[[ SELECTED EXTRACT open ]]
The result revealed that the rabbits were exposed to very severe heat stress for greater part of the day. At week 5, bucks on T2, T3 and T4 had increased respiratory rate at 8 am than those on T1, similar trend was observed at week 4 and 6. At 4 pm, the pulse rate was significantly (p < 0.05) different among the treatments at weeks 11, bucks on T2, T3 and T4 had significantly lowered (p < 0.05) pulse rate than those on T1. The administration of ascorbic acid, sodium bicarbonate and its combination did not significantly (p > 0.05) influence the ear and rectal temperature of the bucks. At week 11, seminal total antioxidant activity of bucks on T1, T2 and T3 was significantly (p < 0.05) lower than bucks on control T4. Lipid peroxidation level was significantly (p < 0.05) lower in bucks on T2, T3 and T4 than those bucks on the control.
The administration of ascorbic acid, sodium bicarbonate and its combination had enhanced seminal total antioxidant and reduced lipid peroxidation in heat-stressed bucks.
Most part of Nigeria are characterised by extended periods of high ambient temperature and humidity and referred to as humid tropics (Jimoh & Ewuola, 2018a). Temperature-humidity index (THI), which is an indicator of thermal comfort level for animals in enclosure, has been discovered to peak from February to March, thus animals are exposed to varying severity of heat stress in Nigeria (Jimoh & Ewuola, 2016). Heat stress occurs when the core body temperature of a given specie exceeds its specified range for normal activity resulting from a total heat load (internal heat production and heat gained from environment), exceeding the capacity for heat dissipation. Thermal stress is often accompanied by oxidative stress in which ROS compounds are produced in greater amounts, while radical scavenging antioxidants are consumed by the increased free radicals (Jimoh et al., 2017).
Thermoregulation is a tool to maintain animal body temperature, via balance between heat gain and heat loss, associated with increased ambient temperature which leads to enhanced heat gain as compared to heat loss from the body and may cause heat stress in animals (Jimoh & Ewuola, 2016). Previous reports revealed that exotic rabbits exercise their thermoregulatory apparatus to cope with the prevailing heat stress conditions (Jimoh & Ewuola, 2018b). Heat stress inflicts suboptimal reproductive efficiency and heavy economic losses on rabbit farmers by limiting the breeding season of rabbits and attempts to improve semen quality of rabbit bucks under heat stress is linked or connected to enhancing the antioxidant activity and reducing lipid peroxidation of seminal fluid (Jimoh & Ewuola, 2018a). This is due to seminal oxidative stress in exotic rabbits resulting from increase in ROS production and decrease in antioxidants during heat stress.
[[ SELECTED EXTRACT closed ]]
[[ DATA FOR REVIEW open ]]
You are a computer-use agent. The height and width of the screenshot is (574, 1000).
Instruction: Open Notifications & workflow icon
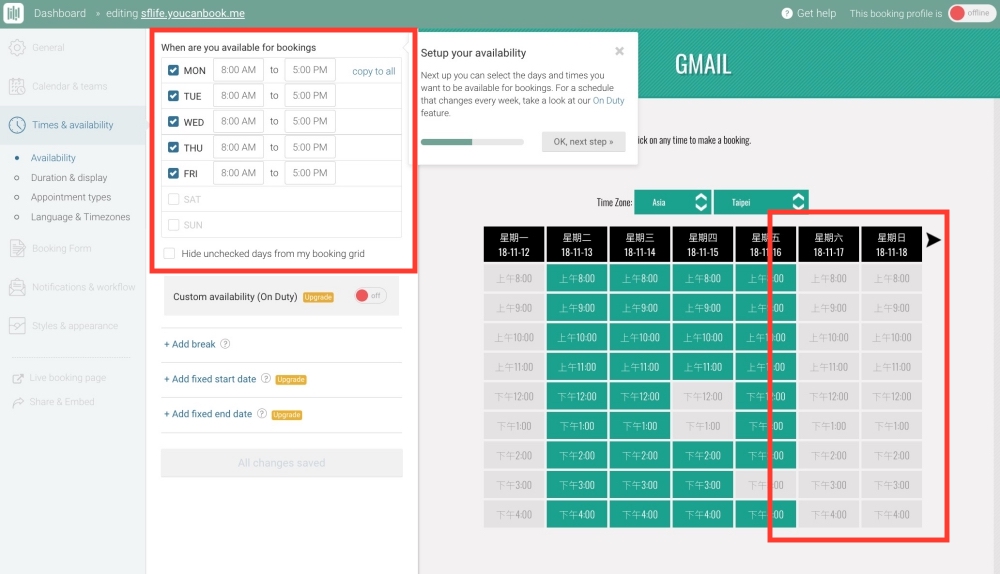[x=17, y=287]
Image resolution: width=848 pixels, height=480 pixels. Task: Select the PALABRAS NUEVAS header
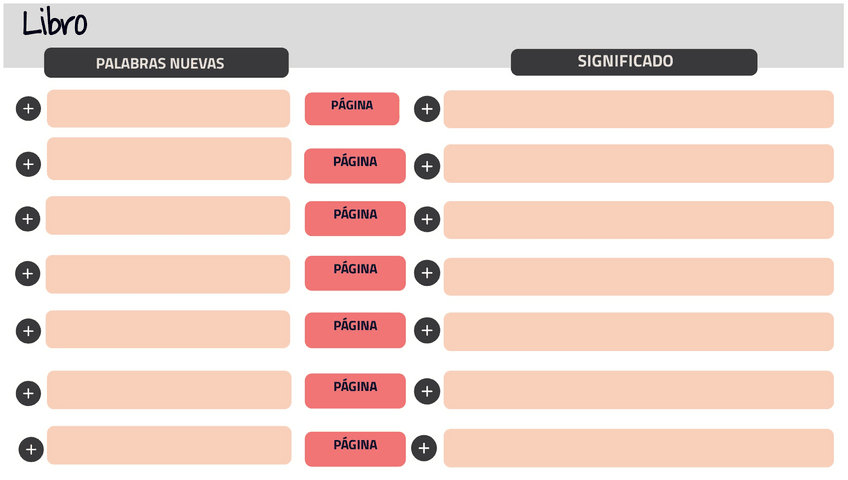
[[ DATA FOR REVIEW closed ]]
[[ DATA FOR REVIEW open ]]
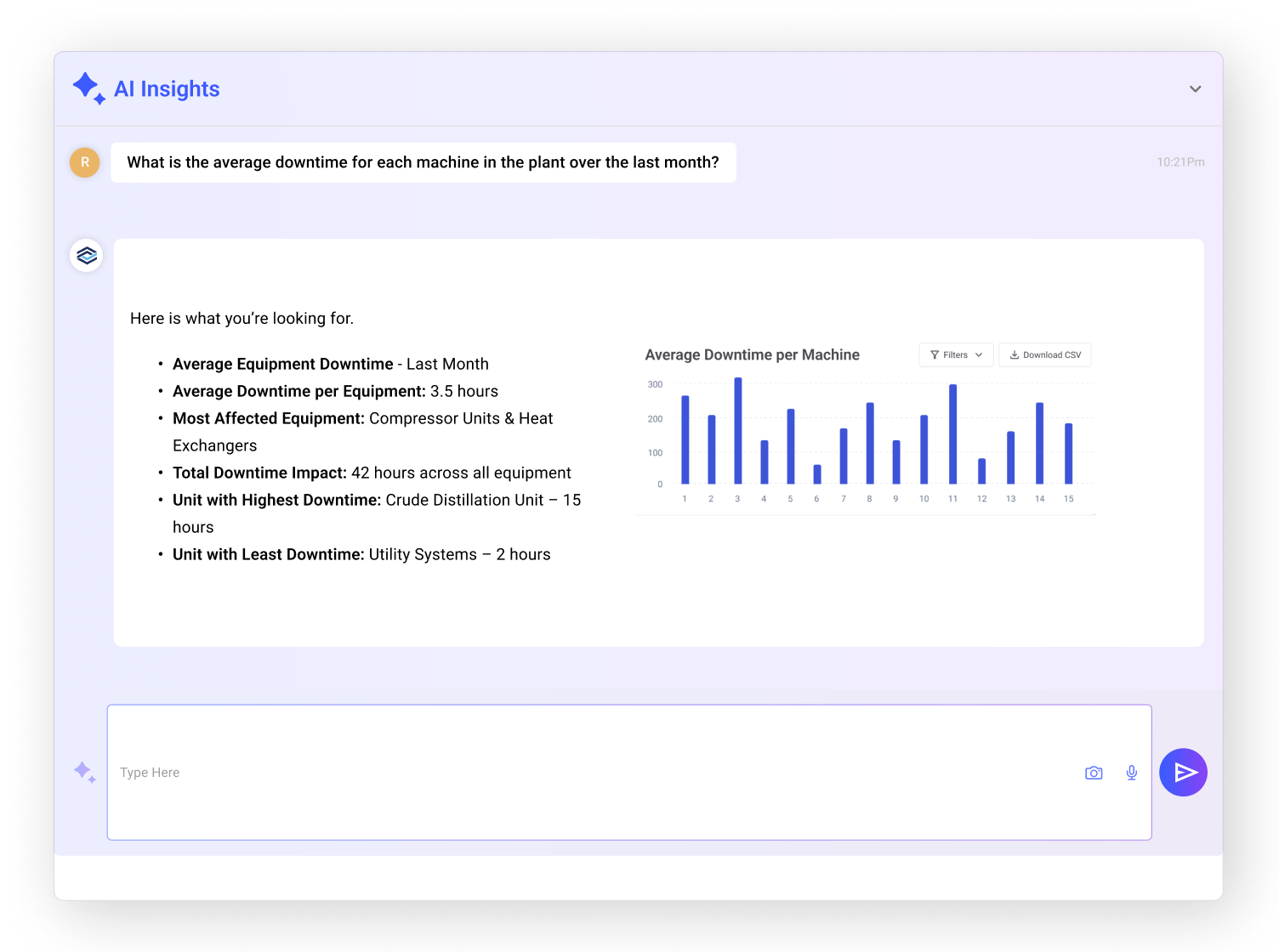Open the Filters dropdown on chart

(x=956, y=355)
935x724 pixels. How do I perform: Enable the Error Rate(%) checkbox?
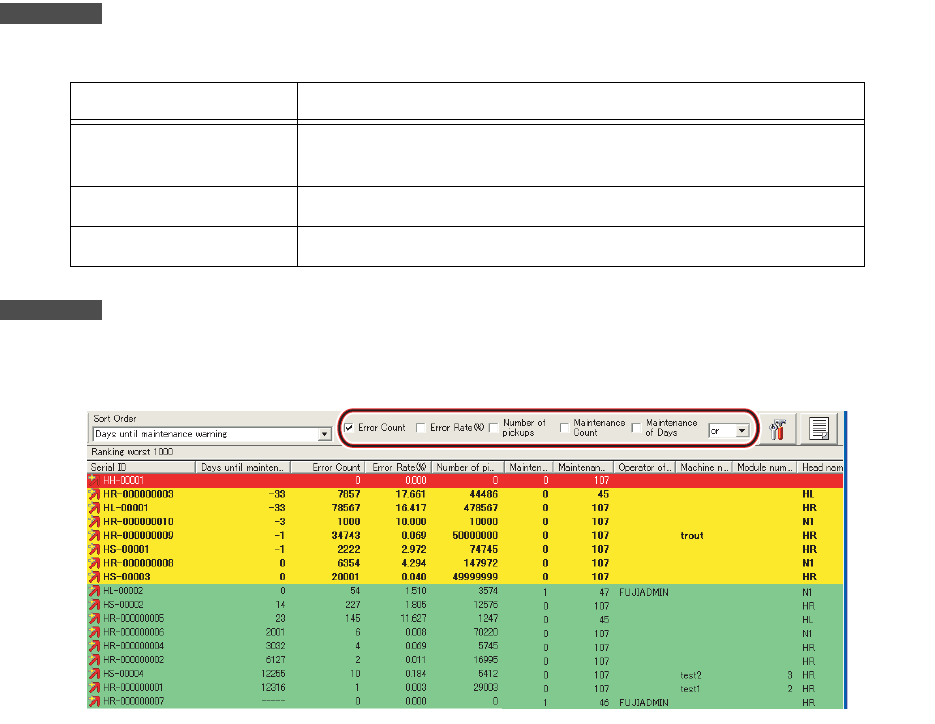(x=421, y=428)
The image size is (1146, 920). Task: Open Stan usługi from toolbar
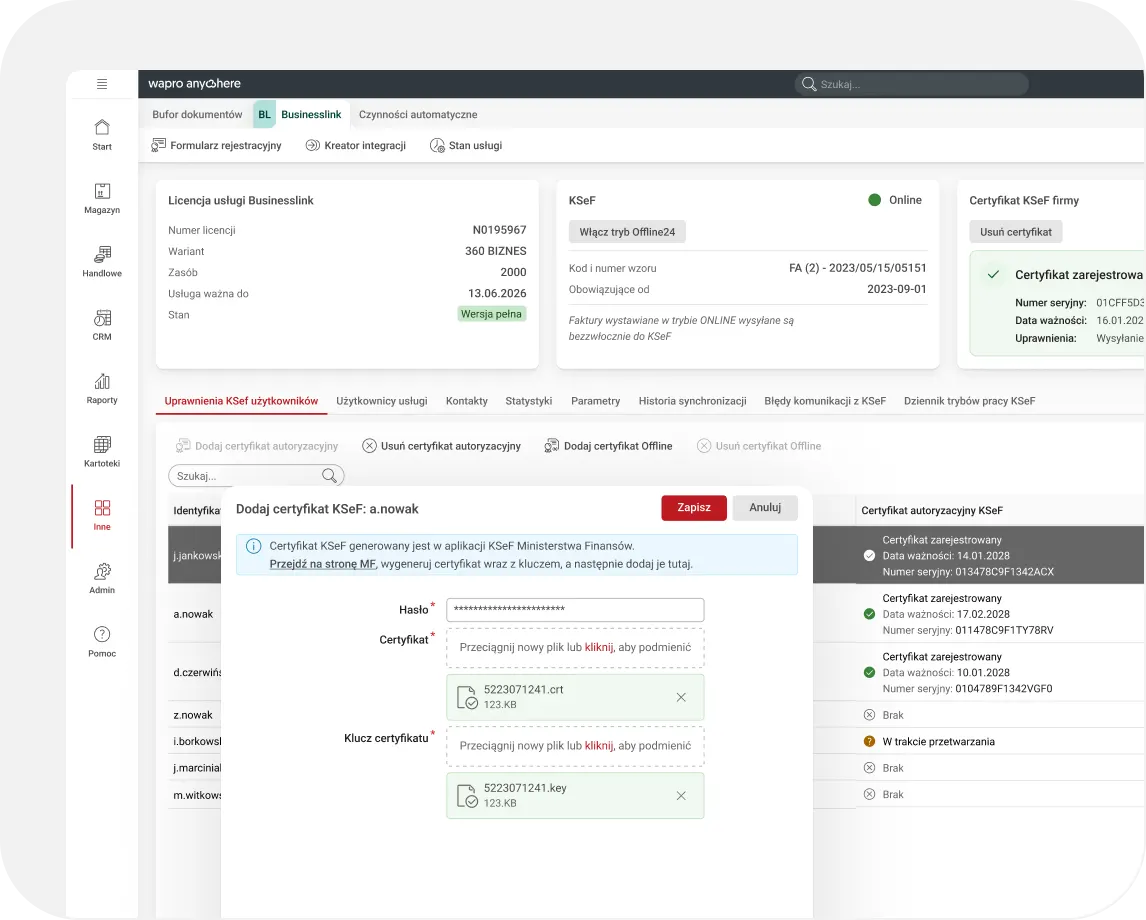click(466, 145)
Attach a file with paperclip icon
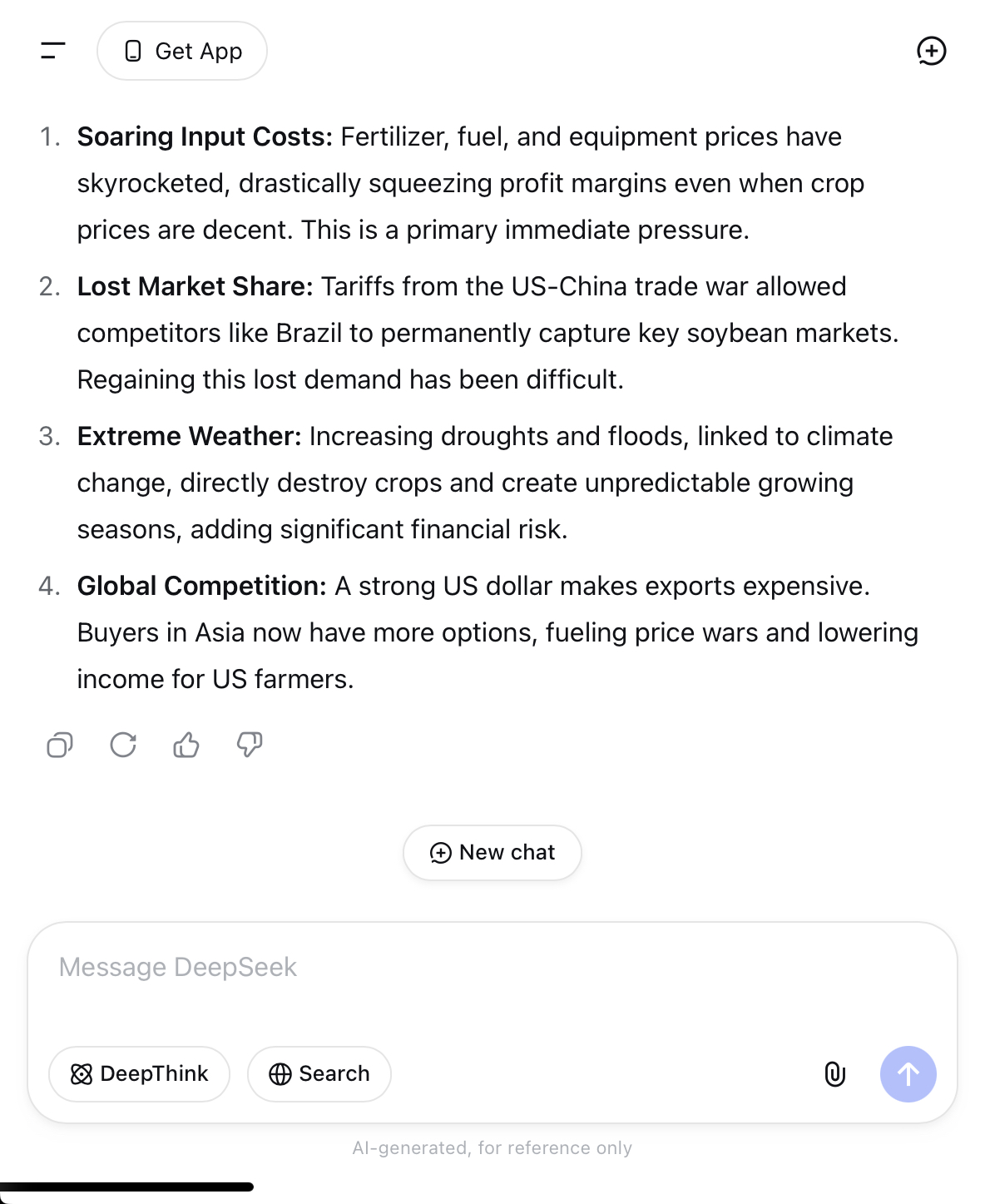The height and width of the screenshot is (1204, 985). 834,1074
[[ DATA FOR REVIEW closed ]]
→ ASSIGNMENT 1:
According to the rabbit heat-stress text, during which months does the temperature-humidity index peak in Nigeria?
→ ASSIGNMENT 2:
Transcribe everything in the rabbit heat-stress text from "Most part of" down to "et al., 2017).".
The records are separate material and are not part of the rabbit heat-stress text.

→ WRITTEN ANSWER 1:
From February to March.

→ WRITTEN ANSWER 2:
Most part of Nigeria are characterised by extended periods of high ambient temperature and humidity and referred to as humid tropics (Jimoh & Ewuola, 2018a). Temperature-humidity index (THI), which is an indicator of thermal comfort level for animals in enclosure, has been discovered to peak from February to March, thus animals are exposed to varying severity of heat stress in Nigeria (Jimoh & Ewuola, 2016). Heat stress occurs when the core body temperature of a given specie exceeds its specified range for normal activity resulting from a total heat load (internal heat production and heat gained from environment), exceeding the capacity for heat dissipation. Thermal stress is often accompanied by oxidative stress in which ROS compounds are produced in greater amounts, while radical scavenging antioxidants are consumed by the increased free radicals (Jimoh et al., 2017).